The Senate Banking Committee advanced legislation to extend the Terrorism Risk Insurance Program for seven years.
The Terrorism Risk Insurance Program was established following the terrorist attacks on September 11, 2001. The program – created after Congress passed the Terrorism Risk Insurance Act (TRIA) in 2002 — features a public/private partnership that allows the federal government and the insurance industry to share losses in the event of a major terrorist attack. It ensures that adequate resources are available for businesses to recover and rebuild if they are the victims of such an attack.
“I want to thank Chairman Crapo and the Senate Banking Committee for making reauthorization of the Terrorism Risk Insurance Program a priority,” Sen. Thom Tillis (R-NC), one of the bill’s sponsors, said. “This important program, created in the wake of the 9/11 attacks at no cost to taxpayers, protects North Carolina’s economy and provides peace of mind to the private sector by providing insurance protections.”
The 2020 RNC Convention and DNC Convention, along with NASCAR, the NFL, and the NHL, are among the entities that require terrorism risk insurance for their facilities.
“Thank you to my colleagues on the Senate Banking Committee for understanding that access to affordable insurance for terrorism-related risks is critical for American businesses to be able to grow and create jobs,” Sen. Tina Smith (D-MN), the bill’s cosponsor, said. “The Terrorism Risk Insurance Program needs to be extended, and unanimously passing it out of Committee with bipartisan support shows we’re all committed to doing that.”

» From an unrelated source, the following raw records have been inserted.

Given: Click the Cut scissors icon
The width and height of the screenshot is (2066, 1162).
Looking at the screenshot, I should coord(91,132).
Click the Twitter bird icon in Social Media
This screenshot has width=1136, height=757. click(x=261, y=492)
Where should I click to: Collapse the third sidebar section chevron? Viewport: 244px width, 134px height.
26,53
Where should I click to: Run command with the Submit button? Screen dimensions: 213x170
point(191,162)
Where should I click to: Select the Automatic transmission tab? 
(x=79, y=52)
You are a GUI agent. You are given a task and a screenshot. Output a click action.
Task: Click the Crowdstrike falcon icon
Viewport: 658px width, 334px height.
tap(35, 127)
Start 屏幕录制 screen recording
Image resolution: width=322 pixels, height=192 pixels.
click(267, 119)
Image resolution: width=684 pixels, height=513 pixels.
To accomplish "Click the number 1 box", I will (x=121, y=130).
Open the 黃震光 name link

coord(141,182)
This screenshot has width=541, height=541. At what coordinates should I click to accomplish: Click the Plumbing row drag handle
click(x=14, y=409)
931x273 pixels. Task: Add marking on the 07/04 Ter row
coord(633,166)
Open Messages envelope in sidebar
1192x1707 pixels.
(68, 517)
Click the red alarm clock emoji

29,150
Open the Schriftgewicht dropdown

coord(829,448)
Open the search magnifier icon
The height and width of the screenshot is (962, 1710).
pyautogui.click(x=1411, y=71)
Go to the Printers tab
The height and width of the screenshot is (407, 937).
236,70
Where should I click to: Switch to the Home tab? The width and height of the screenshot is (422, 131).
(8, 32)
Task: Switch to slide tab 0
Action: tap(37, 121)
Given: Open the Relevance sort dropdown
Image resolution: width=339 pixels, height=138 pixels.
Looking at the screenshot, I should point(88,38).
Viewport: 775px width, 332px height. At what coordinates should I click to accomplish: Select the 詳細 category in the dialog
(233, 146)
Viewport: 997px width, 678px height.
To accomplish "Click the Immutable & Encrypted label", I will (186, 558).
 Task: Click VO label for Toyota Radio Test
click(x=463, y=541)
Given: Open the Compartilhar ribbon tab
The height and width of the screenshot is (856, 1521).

Specifically, the Terrorism Risk Insurance Program Reauthorization Act of 2019 reauthorizes the Terrorism Risk Insurance Program for seven years, through December 31, 2027. It also directs the Treasury Department to evaluate the availability and affordability of terrorism risk insurance, including specifically for places of worship. Further, it directs the Government Accountability Office to report on the vulnerabilities and potential costs of cyber terrorism, adequacy of coverage, and to make recommendations to address evolving cyber terrorism risks
Entities like the 2020 RNC Convention in Charlotte and DNC Convention, NASCAR, the NFL, and the NHL all require Terrorism Risk Insurance for their facilities.